# Aim of the task:
Please leave out pictures and print exactly the lines from the one that has "Where should I" through the last line of the material below.

# Records for the task:
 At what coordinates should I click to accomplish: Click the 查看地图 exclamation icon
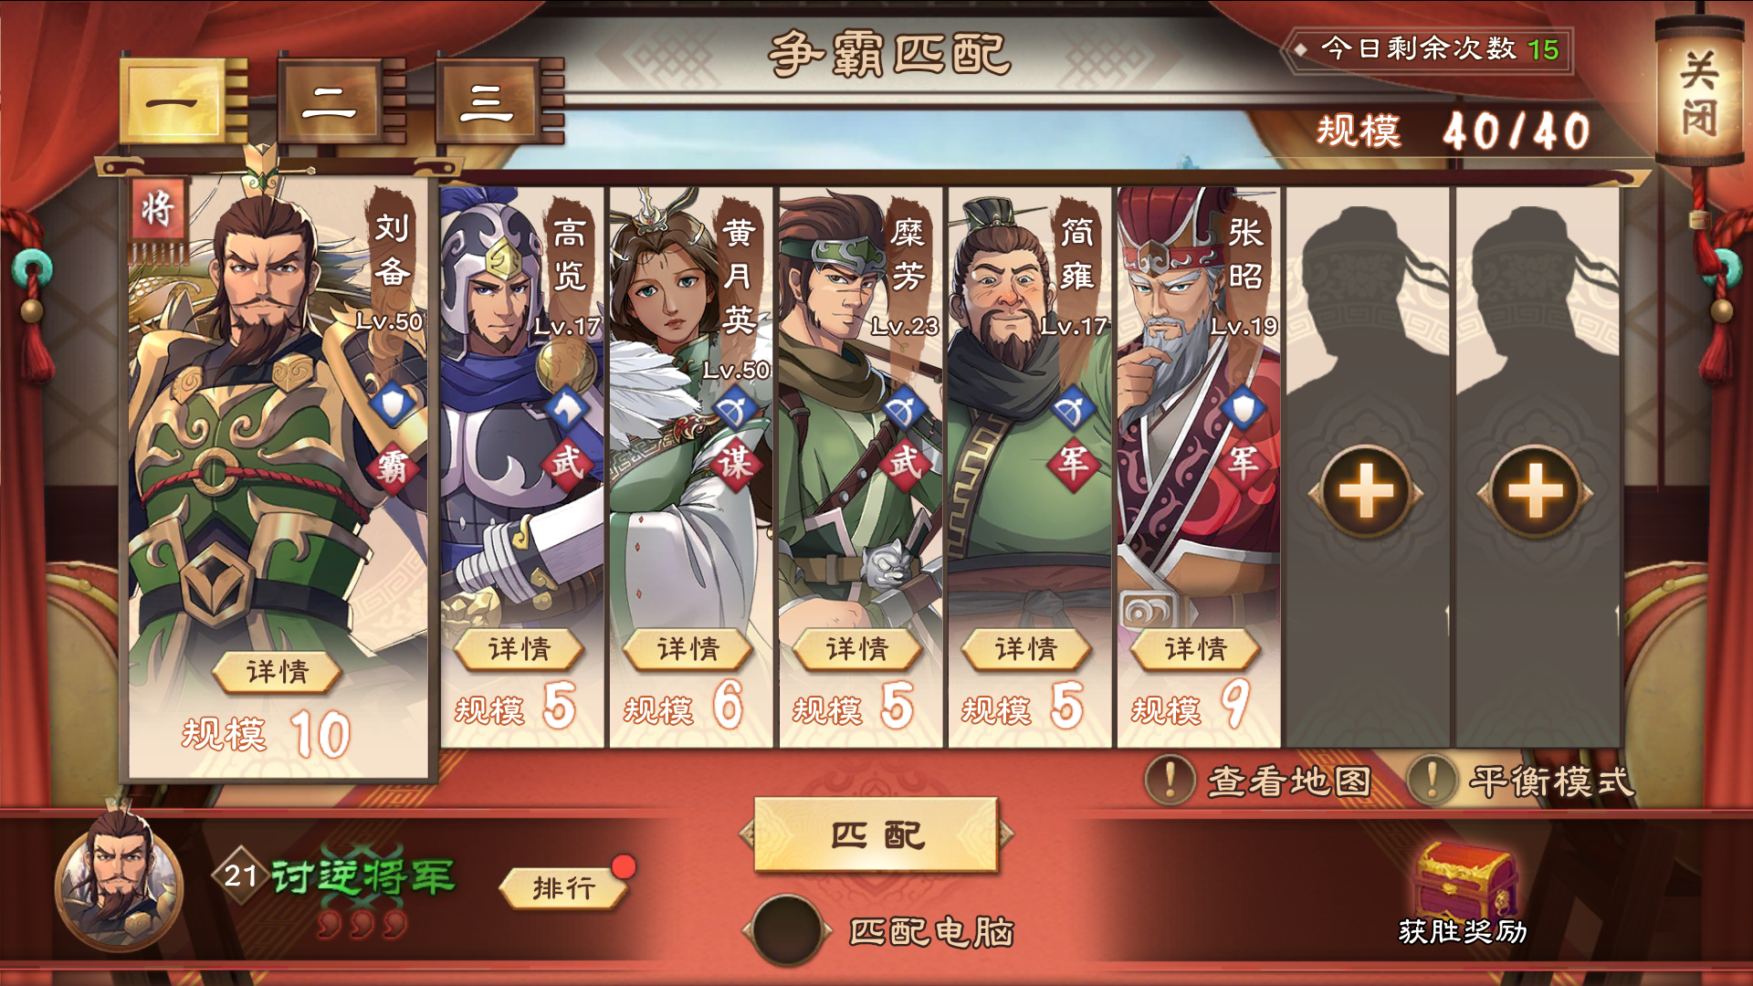[1170, 780]
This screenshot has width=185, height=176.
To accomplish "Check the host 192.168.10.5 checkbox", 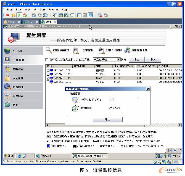I will point(48,70).
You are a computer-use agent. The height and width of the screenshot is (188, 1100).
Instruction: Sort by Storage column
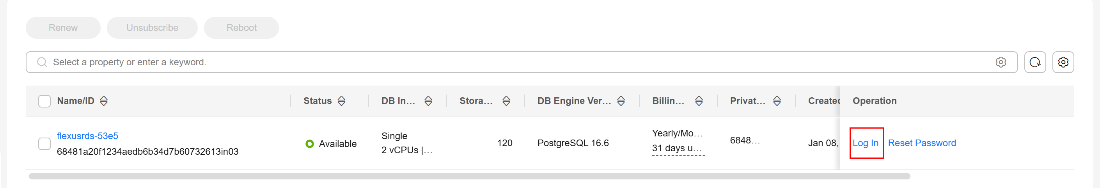click(506, 101)
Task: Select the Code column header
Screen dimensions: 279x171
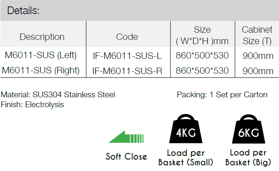Action: 127,37
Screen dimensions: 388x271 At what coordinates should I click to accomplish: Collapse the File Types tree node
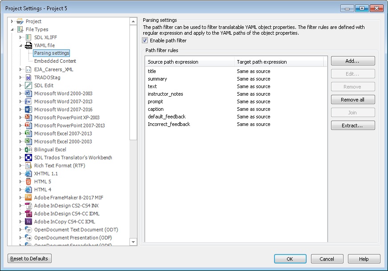[x=12, y=29]
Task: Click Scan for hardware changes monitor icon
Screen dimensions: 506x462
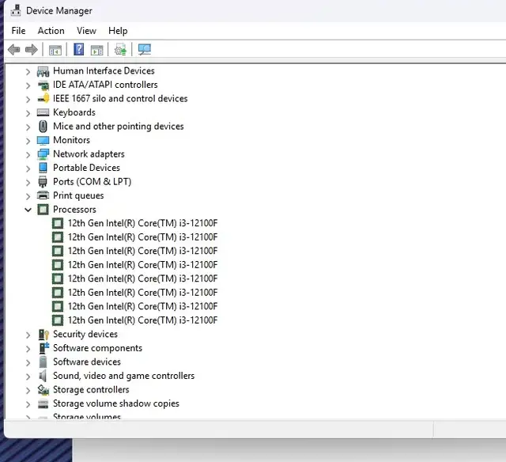Action: coord(144,50)
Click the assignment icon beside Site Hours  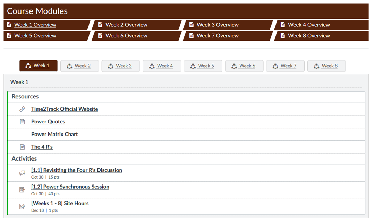[22, 206]
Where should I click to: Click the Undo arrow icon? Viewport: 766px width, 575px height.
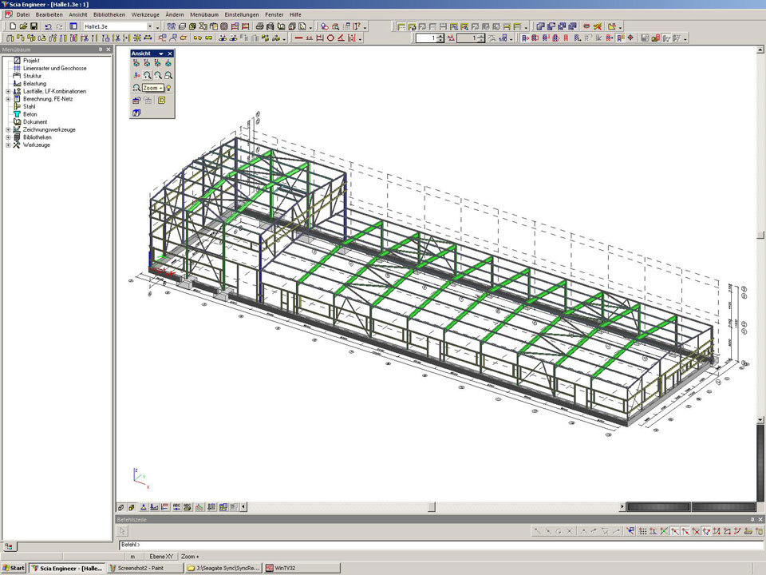point(48,26)
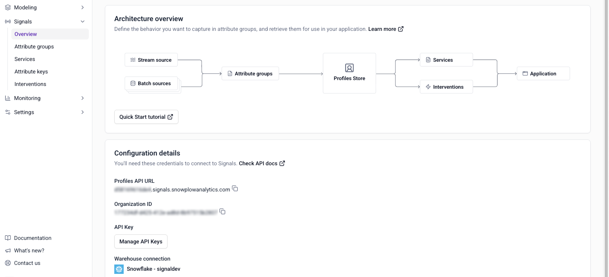Select the Profiles Store diagram node
This screenshot has height=277, width=609.
[349, 73]
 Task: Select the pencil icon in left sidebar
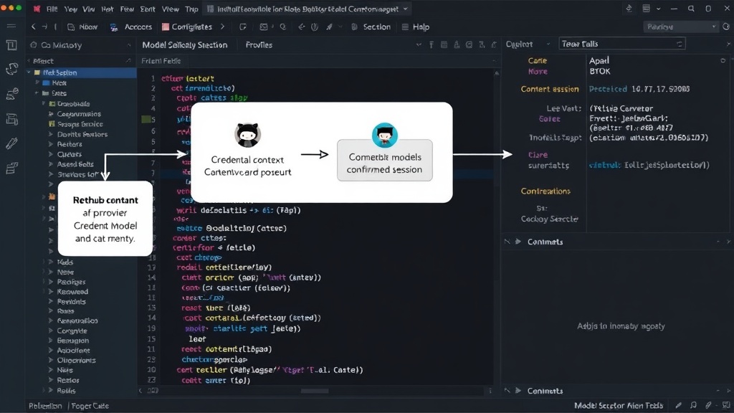pyautogui.click(x=11, y=143)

# Response to this exercise:
Where should I click to: Click the Undo arrow icon? Viewport: 766px width, 575px height.
point(48,26)
Select the Profiles Store diagram node
This screenshot has height=277, width=609.
[349, 73]
 Task: Select the pencil icon in left sidebar
pyautogui.click(x=11, y=143)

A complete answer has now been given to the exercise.